On May 28, I attended the first of a two-part workshop, “But I Don’t Feel White: Let’s Talk Race,” co-sponsored by the Wilmot Public Library and Wilmot United Congregational Church’s Racial Justice Steering Committee. In response to recent letters that were critical of this event, written by three people who did not attend, I wish to share my firsthand experience.
Following introductions, the event organizers introduced the rules of engagement for the event, which called for confidentiality, active listening, and a judgement-free zone. Two facilitators led our group of local people in discussion of our (mostly white) identities.
The conversations, both in pairs and as a larger group, were opportunities to reflect on our formative experiences and consider how our identities were shaped by factors such as our ethnicity, race, education, social groups, religion, economics, and popular culture.

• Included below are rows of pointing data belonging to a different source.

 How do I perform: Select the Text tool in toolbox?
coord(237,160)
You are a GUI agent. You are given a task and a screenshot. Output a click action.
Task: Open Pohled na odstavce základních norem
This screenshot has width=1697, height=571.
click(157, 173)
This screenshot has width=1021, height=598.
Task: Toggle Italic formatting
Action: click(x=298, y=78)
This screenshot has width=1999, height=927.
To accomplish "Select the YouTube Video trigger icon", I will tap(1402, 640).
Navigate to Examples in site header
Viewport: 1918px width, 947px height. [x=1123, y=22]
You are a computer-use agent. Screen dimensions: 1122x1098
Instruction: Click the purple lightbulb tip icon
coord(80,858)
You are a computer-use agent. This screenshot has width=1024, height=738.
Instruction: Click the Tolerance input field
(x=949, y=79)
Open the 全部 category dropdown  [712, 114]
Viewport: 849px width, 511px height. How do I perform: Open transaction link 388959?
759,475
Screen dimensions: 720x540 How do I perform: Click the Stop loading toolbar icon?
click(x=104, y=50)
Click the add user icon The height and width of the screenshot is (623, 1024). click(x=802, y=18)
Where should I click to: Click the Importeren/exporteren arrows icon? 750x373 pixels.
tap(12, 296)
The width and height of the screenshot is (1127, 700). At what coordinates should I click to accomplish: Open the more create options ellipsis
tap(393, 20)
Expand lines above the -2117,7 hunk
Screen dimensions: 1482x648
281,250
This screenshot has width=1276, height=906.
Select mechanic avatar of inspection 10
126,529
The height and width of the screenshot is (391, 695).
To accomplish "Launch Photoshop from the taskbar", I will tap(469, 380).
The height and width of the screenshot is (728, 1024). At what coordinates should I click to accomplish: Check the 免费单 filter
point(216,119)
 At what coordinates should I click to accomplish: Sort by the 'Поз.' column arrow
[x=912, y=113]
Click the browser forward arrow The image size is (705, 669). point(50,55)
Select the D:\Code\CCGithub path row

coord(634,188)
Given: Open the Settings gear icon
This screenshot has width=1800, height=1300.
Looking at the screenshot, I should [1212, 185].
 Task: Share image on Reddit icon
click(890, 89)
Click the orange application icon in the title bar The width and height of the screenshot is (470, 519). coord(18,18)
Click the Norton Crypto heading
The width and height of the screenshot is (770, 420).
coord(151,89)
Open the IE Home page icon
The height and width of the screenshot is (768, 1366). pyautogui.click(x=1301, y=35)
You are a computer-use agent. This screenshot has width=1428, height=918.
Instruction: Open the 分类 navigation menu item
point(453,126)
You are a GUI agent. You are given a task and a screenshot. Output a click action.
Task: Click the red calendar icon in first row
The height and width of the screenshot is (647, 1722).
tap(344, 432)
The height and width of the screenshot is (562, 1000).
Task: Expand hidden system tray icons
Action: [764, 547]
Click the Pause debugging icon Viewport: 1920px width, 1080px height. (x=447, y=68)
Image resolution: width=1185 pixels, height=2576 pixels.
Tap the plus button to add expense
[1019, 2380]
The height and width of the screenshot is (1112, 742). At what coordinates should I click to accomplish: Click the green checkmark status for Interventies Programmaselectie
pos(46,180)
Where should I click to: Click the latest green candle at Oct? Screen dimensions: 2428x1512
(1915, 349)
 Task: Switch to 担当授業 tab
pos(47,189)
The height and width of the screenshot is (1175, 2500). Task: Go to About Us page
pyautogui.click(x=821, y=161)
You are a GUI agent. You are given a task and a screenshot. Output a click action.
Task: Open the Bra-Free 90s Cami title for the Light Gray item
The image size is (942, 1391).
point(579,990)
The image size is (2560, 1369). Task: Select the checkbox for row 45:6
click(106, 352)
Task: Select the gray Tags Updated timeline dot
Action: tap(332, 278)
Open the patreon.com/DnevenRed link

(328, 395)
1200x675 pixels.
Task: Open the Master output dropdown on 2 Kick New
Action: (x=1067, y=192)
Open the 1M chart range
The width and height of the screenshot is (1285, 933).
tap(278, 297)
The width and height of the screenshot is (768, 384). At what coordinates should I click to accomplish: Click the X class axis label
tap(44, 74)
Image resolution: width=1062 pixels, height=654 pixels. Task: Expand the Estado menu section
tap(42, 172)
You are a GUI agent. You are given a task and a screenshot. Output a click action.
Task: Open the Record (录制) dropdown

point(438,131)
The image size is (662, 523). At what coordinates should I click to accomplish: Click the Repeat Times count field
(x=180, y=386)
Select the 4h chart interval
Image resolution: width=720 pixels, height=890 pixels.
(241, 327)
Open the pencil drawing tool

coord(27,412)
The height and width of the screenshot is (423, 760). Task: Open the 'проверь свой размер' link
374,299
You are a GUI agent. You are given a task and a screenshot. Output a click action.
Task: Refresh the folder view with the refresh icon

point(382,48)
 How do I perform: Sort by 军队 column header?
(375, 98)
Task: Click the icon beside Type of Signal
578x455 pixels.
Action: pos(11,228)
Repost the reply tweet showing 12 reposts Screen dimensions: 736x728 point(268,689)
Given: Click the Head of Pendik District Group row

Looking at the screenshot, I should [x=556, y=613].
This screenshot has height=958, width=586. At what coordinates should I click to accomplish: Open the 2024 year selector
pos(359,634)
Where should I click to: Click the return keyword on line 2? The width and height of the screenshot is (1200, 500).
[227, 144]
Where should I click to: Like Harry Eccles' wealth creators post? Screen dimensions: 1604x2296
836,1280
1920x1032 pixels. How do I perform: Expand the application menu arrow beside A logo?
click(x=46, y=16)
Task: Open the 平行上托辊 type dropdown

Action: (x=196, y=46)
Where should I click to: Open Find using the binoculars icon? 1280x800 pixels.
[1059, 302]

The discussions then turned to our connections to more diverse populations and what we learned about ourselves and others through these experiences. We discovered that within our mostly white community, our group represented a wide range of experiences and backgrounds and varying degrees of connection to people of other races. What we did not discuss was the highly politicized body of legal scholarship called Critical Race Theory.
I emerged from the workshop with fresh insights into my own evolving identity and that of my neighbors. The conversation affirmed my belief that talking about race and the growing diversity of our nation is healthy and necessary if we hope to heal our divided nation and contribute to building more compassionate, inclusive, and equitable communities. For me, this workshop was an important first step in this direction.